写真集には、音楽家TAIHEIが本書のために制作した、描き下ろしの楽曲が加えられている。ファッションデザイナー吉田圭佑(KEISUKE YOSHIDA)などによる寄稿文も収録。
<小見山峻コメント>
いつの間にか、道を間違えることや遠回りすることを悪手かのように避けてばかりの毎日になっていました。迷うことなんて、下手をすれば食事の回数よりも多い代謝のひとつだと言うのに。ならば今こそ迷えるだけ迷ってみせようと。馬鹿げた時間の使い方に踏み切ったのです。思いつきのような衝動に駆られ、バイクのハンドルに安物の方位磁針を取り付け、それを頼りに北を目指しました。
写真を生業にして、あれやこれやと格好をつけ、撮る理由をでっち上げている毎日ですが、その実、つまるところは「僕はここにいた」と伝えたいだけ。何事もなければ、まだ何十年と生活は続いてゆくと信じています。その折々で、「僕はここにいた」をただ愚直に積み重ねていくのでしょう。この本のように。
踏み出せない誰かに、何故か帰りたくない夕方に、太陽がもどかしい朝に、毛布にしがみつく真夜中に、道に迷うあなたに。そして天国にも届くよう願いを込めて。

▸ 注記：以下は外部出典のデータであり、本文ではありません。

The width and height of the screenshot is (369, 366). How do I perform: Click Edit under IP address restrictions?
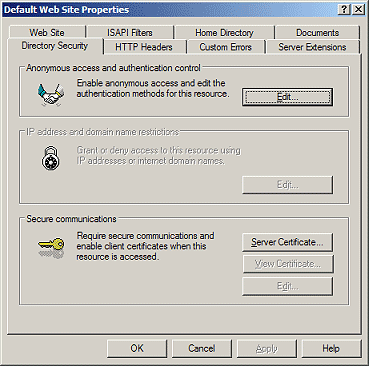click(x=287, y=185)
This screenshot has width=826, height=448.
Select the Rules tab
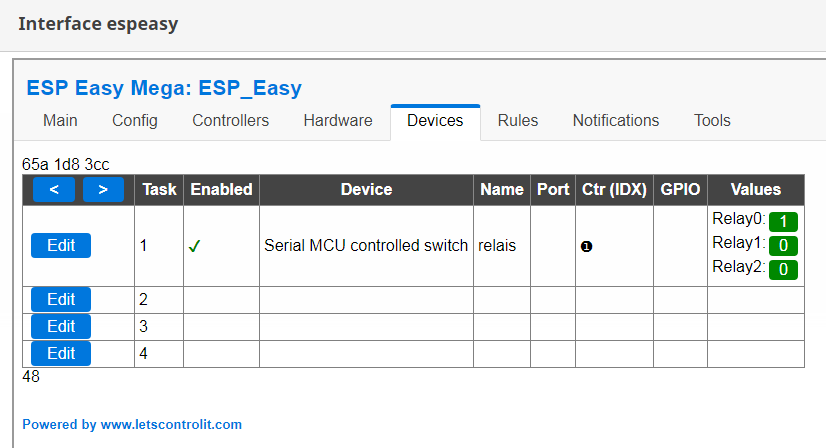518,121
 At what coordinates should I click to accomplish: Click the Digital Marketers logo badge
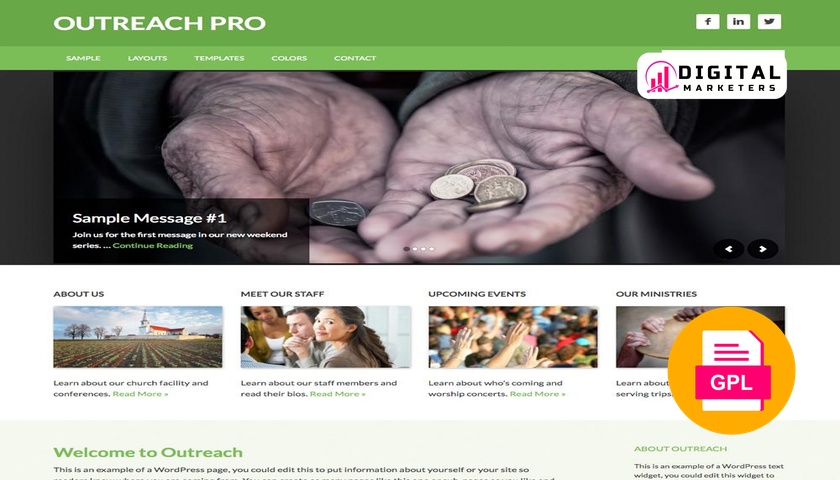click(711, 75)
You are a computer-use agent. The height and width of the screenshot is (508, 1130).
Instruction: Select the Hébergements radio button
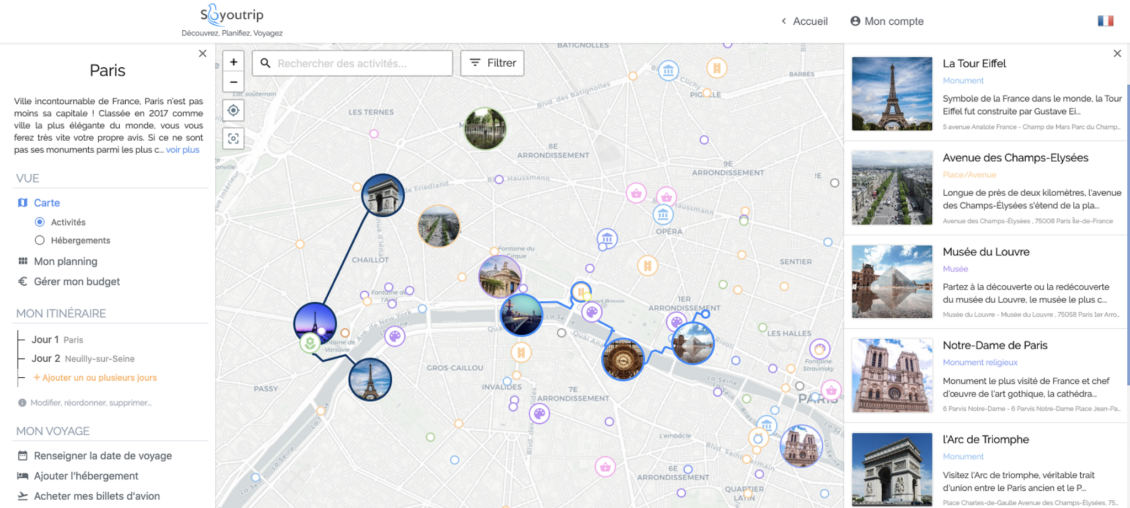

写真集『call, overhaul, and roll』 写真・小見山峻 PINHOLE BOOKS刊
2022年11月1日発売 216ページ 限定1,000部
通常版 ¥3,900、プリント付き特装版A4サイズ ¥30,000/A3サイズ ¥50,000(すべて税抜き)
WEB(予約、購入先):https://pinholebooks.stores.jp/
発売記念展示
東京「代官山蔦屋書店」(POP UP)
会期:2022年11月1日
札幌「at ie sapporo」
会期:2022年11月19日~12月3日
東京「BOOK AND SONS」
会期:2023年1月12日~1月31日
名古屋「C7C gallery」
会期:2023年2月4日~2月19日
京都「haku kyoto」(POP UP)
会期: 2023年2月23日~2月26日
Shun Komiyama ● 写真家。神奈川県横浜市出身。「現実の出来事に対する視点を記録する」という写真の本質を突き詰め、コンピュータによる合成加工などに頼ることなく、グラフィカルな世界を建築する。2018年JWアンダーソン主催“YOURPICTURE/OURFUTURE”にて日本人で唯一ファイナリストに選出されるなど、海外からも注目を浴びる。同年、初 の写真集『hemoglobin』を出版。主な個展に『hemoglobin』、『冴えない夜の処方箋』、KYOTO GRAPHIE KG+『なにものでもないものたちの名づけかた』など。2021年に渋谷PARCO10F屋上スペースを全面的に使用した大規模インスタレーション展示『風が応える』を開催するなど、常に「写真」でありながら、そのアウトプットは多岐にわたる。